[What is needed] Pick out each line in the Records below that contains the word "sidebar", and copy those lines.

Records

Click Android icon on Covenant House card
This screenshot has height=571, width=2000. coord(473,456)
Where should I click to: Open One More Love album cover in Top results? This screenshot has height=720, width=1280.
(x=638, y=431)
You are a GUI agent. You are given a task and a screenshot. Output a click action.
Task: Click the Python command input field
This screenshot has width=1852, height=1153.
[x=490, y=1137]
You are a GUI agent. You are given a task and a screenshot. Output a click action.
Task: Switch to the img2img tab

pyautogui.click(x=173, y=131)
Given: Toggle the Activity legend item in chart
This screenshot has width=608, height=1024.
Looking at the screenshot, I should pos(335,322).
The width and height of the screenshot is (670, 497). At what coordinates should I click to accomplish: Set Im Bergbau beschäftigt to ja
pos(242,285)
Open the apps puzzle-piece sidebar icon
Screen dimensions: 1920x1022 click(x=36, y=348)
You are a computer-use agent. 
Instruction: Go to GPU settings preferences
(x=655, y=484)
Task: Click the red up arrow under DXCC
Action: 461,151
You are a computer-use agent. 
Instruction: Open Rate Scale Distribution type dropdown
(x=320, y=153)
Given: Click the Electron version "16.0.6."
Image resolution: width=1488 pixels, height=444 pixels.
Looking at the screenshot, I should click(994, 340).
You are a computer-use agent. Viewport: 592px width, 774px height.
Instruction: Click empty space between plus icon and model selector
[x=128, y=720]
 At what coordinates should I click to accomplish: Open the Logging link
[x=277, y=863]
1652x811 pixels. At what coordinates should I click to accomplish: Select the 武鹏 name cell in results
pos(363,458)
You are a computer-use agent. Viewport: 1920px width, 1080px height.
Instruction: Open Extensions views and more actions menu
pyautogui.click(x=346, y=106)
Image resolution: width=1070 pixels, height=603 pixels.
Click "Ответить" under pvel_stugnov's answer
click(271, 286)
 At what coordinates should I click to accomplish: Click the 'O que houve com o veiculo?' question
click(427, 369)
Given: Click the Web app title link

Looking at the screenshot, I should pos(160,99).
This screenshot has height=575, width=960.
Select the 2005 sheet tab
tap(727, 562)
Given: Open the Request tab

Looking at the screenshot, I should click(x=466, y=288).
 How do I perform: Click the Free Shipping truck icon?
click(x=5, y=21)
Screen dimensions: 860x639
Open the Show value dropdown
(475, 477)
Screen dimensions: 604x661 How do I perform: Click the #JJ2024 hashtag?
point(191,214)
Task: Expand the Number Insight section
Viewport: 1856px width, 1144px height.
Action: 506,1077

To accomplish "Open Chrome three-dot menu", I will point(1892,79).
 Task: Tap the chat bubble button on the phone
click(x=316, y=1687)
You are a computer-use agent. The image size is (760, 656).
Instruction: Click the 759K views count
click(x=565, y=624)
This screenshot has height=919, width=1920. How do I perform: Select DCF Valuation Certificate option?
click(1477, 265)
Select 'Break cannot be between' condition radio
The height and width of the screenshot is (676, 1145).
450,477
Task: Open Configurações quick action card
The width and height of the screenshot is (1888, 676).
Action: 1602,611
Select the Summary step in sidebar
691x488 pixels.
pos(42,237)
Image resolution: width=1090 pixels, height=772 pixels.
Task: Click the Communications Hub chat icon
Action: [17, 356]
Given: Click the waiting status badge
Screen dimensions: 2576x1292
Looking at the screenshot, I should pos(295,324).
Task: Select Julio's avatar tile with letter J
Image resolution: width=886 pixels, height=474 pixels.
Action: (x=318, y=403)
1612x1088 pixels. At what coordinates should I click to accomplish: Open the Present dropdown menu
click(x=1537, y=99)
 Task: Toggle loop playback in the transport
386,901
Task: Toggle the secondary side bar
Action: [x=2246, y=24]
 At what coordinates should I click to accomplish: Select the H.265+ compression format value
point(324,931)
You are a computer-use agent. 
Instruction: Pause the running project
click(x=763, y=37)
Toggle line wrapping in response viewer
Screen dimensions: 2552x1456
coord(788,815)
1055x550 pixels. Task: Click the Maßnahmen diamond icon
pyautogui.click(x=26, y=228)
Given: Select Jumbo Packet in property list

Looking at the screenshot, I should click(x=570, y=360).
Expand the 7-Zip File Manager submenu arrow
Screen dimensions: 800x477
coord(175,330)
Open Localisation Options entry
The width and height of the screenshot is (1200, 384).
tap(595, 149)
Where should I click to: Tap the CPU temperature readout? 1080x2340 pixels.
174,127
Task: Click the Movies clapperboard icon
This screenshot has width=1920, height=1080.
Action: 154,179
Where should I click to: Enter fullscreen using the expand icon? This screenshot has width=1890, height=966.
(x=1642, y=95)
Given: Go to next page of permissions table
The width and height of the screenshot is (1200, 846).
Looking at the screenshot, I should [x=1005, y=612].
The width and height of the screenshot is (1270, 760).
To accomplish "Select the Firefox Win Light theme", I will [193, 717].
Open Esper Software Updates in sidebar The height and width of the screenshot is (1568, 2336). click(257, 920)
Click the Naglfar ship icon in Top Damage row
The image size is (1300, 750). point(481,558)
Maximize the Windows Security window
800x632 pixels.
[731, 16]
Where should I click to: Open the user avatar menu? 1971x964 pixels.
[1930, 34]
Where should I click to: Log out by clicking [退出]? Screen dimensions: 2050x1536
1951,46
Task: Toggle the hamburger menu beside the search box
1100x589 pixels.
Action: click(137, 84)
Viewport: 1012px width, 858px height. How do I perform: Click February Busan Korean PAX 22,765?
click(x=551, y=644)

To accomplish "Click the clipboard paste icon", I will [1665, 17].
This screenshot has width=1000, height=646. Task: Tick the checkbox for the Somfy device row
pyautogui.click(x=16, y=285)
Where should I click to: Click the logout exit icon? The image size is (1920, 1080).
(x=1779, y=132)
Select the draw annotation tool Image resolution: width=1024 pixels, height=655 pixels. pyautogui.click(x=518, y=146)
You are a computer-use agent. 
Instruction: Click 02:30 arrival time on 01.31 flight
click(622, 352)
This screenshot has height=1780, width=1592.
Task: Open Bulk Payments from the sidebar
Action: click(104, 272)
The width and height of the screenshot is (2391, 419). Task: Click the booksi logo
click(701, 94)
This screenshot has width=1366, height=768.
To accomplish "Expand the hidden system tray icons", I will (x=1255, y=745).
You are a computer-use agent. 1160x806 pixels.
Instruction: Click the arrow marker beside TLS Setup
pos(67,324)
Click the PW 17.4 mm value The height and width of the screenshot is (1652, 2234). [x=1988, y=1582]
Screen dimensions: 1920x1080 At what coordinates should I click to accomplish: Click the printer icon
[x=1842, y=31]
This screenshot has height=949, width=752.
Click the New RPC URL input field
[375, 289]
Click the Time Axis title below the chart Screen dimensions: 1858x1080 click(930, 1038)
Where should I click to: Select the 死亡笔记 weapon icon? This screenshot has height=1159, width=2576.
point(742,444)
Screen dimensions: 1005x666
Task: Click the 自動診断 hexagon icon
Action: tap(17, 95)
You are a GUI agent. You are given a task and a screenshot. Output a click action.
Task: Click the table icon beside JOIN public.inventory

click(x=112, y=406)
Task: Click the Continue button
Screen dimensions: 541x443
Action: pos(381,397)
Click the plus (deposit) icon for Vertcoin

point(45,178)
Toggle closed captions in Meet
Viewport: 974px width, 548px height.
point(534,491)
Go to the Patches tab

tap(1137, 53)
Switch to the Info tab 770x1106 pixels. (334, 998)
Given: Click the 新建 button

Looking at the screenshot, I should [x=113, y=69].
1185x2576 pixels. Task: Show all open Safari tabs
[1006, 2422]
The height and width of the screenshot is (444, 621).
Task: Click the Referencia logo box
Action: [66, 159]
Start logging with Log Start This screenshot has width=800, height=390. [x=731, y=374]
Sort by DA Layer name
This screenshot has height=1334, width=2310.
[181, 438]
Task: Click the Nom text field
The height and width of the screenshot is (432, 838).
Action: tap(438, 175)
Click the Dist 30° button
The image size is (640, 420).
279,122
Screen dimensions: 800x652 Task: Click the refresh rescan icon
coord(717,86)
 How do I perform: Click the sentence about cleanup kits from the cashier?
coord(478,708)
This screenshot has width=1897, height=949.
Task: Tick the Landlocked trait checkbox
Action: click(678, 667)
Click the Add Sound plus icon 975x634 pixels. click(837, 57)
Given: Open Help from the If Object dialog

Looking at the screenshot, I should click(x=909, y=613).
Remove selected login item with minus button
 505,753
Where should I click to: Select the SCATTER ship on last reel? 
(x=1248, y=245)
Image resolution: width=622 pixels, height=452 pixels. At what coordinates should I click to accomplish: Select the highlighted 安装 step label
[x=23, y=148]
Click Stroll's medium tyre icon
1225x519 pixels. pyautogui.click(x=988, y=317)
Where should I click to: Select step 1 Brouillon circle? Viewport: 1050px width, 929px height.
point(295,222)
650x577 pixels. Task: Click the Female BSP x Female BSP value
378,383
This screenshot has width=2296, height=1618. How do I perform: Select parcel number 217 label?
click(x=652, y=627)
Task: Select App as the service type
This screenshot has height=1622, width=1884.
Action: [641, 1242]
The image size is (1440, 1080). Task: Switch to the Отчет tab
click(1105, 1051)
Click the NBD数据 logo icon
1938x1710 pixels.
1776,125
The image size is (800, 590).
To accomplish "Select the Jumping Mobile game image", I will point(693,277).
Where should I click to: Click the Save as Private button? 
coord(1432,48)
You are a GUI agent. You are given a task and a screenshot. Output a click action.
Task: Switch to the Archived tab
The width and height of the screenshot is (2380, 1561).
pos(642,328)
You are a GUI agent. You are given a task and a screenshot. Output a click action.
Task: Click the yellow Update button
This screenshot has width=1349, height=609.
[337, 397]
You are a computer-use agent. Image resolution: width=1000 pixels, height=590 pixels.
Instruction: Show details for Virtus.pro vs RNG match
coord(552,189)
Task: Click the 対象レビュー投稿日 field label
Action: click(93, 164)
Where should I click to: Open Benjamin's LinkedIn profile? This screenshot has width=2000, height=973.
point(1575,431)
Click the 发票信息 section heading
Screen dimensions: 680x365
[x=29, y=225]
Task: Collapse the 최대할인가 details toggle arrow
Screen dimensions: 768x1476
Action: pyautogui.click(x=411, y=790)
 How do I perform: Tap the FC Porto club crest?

[Response to this task]
Open the apps puzzle-piece sidebar icon
Select the Summary step in sidebar
Open Esper Software Updates in sidebar The height and width of the screenshot is (1568, 2336). click(257, 920)
Task: Open Bulk Payments from the sidebar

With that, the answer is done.